Yes. But do listen to the experts, else you might get screwed (see Portugal and Spain)
what happened with them over solar? i assume you mean photovoltaics? because Spain is fucking winning with concentrated solar thermal
Because there wasn’t enough mass in the system due to excess solar, during April, a wobble in solar production quickly escalated triggering a massive blackout throughout both Spain and Portugal. This lack of inertia due to few more traditional energy sources had been identified previously and the Portuguese national grid had plans to install artificial ballasts of sorts to create that inertia (plans which were delayed multiple times iirc)
Ah gotcha, yeh afaik that was definitely a grid failure rather than renewables failure in any form.
It was a grid failure triggered by a poor management of one of the problems of solar, which is NOT being produced with turbines
Correct me if i’m wrong, it’s been a while since i watched this grid engineer’s explanation, but my understanding was it has nothing to do with PV itself, it began with IBR misconfiguration which under “unusual circumstances” cascaded due to further grid mismanagement.
yes the misconfigured IBR were at a PV plant, but thats where i think the media runs with the story without really communicating clearly to the public. IBR misconfiguration, even at a PV plant, is not a technical failure of PV technology itself, at all. IBR misconfiguration also effects turbine outputs with HVDC feed for example.
where i think the story gets further jumbled is alot of the “unusual circumstances” involved issues which were traceable (under current implementations) to a renewables dominant grid state. so the news story seems to become “PV/renewables trouble”, whereas afaict in reality it’s more like “renewables dominating to unexpected levels + misconfiguration/mismanagement”.
imo the distinction is important, it’s not a PROBLEM with PV, it’s a problem with previous assumptions about renewables capacity & grid state no longer being true, and the ways bureaucracies & their infrastructure decisions can lag behind that change.
You see, they didn’t use the fossil fuels that Jesus loves, so when anything at all goes wrong it is the fault of the Jesus-hating non-gas-burners.
ok. I have questions. 1> who even mentioned Jesus??? 2> even if Jesus was mentioned and I just didn’t see it, how does Jesus have anything to do with fossil fuels??? 3> where, in the whole frickin Bible, did it mention Jesus talking about which energy source he preferred most??? 4> how are the people who want to use renewable resources to power their cars, homes and such, Jesus-haters??? 5> what part of the Bible states that if somebody doesn’t like Jesus, doesn’t believe in Jesus, or has a different religion, gives you the right to-- I’m going to be very elementary school here, but-- bully them??? wasn’t Jesus like “we should all love each other, and everybody is equal no matter what they believe or who they are”??? I don’t really expect an answer, but that would be nice
They need to fight all the ghosts that are coming through?
Energy is cheap when I don’t use much of it and expensive when I need a lot.
Famously, energy was cheapest when we used candles sparingly and is expensive now that we have always-on LEDs.
This doesn’t make utilities cheaper.

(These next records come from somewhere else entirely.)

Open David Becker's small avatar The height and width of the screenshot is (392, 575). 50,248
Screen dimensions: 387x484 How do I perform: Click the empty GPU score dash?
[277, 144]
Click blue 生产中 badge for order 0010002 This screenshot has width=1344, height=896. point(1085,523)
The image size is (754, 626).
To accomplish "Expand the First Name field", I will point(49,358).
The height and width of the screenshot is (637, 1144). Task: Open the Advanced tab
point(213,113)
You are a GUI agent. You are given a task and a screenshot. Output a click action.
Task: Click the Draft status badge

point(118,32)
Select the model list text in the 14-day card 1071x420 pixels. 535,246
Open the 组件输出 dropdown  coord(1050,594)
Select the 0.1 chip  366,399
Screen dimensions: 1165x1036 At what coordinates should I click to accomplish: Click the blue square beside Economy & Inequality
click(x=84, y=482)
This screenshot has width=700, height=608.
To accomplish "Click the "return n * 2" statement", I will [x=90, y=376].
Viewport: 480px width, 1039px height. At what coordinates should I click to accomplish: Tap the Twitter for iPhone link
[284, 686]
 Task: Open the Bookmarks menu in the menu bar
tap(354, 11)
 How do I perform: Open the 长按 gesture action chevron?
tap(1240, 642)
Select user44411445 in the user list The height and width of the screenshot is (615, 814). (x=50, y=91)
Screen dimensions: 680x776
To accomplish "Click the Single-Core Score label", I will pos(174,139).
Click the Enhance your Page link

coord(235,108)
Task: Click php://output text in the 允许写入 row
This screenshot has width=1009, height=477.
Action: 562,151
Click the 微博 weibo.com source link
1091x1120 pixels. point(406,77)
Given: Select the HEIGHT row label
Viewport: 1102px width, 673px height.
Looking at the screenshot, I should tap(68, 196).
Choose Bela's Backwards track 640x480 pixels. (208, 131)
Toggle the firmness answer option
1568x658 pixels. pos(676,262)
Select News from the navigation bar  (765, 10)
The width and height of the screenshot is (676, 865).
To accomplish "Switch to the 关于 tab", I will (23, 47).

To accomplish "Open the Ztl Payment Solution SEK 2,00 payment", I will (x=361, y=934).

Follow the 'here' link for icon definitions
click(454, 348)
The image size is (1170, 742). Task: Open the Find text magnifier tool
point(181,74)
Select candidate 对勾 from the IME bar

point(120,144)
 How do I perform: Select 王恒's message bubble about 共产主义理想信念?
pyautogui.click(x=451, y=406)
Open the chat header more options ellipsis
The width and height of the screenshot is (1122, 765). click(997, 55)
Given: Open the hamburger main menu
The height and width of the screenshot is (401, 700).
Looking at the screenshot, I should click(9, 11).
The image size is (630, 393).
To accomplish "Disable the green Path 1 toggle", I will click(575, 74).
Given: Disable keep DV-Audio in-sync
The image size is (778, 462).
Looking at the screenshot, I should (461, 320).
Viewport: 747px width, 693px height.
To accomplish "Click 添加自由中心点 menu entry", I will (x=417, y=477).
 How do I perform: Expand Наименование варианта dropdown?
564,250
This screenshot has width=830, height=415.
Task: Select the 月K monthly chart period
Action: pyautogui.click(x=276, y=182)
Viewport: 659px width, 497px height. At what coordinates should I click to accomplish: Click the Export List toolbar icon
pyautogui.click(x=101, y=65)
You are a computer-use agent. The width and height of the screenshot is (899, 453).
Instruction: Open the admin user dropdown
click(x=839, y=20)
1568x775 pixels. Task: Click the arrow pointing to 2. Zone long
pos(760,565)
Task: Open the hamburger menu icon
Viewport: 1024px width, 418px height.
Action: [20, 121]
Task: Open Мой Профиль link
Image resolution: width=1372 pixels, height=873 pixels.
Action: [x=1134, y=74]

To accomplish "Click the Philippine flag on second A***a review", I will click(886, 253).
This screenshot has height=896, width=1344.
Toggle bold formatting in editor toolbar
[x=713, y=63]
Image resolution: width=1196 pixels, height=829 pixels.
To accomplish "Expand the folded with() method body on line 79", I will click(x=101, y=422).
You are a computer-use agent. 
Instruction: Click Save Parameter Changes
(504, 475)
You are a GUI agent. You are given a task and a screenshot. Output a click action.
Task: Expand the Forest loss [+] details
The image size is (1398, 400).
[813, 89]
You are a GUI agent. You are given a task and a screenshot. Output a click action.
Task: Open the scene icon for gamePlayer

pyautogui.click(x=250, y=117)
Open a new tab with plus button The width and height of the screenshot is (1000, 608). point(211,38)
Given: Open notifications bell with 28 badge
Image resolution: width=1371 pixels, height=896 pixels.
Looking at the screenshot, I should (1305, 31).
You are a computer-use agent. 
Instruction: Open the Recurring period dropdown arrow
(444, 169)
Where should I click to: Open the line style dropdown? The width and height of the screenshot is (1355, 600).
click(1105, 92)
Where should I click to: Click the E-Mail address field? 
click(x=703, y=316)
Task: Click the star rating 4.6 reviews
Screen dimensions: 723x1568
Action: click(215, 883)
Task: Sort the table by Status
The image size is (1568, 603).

Utility prices are almost universally set, in one way or another, by the government. If the government wants to lower utility prices, they can do so easily by just voting.
This ignores the issue of how we actually pay for the actual cost of utilities. That’s a whole other thing. But long story short - NO, you should not expect utility prices to come down if your government builds solar capacity.
can you pls explain what you mean?
is this another way of saying ‘greed’?
or are you making a point about energy generation, storage and distribution infrastructure?
Utility prices are almost universally set, in one way or another, by the government.
Eh. They’re supposed to be set by the government. But of late, governments have outsourced regulatory authority to auction markets. And that’s created ample opportunity for price fixing and arbitrage. Texas’s ERCOT system is a great example. During peaks in demand, gas plants will coordinate delayed production of energy until the auction price of electricity exceeds several hundred dollars a Mwh. Consequently, they can burn a limited amount of gas and generate an enormous windfall, while coal and nuclear plants generate a constant base load at much lower rates over the course of the week, month, and year.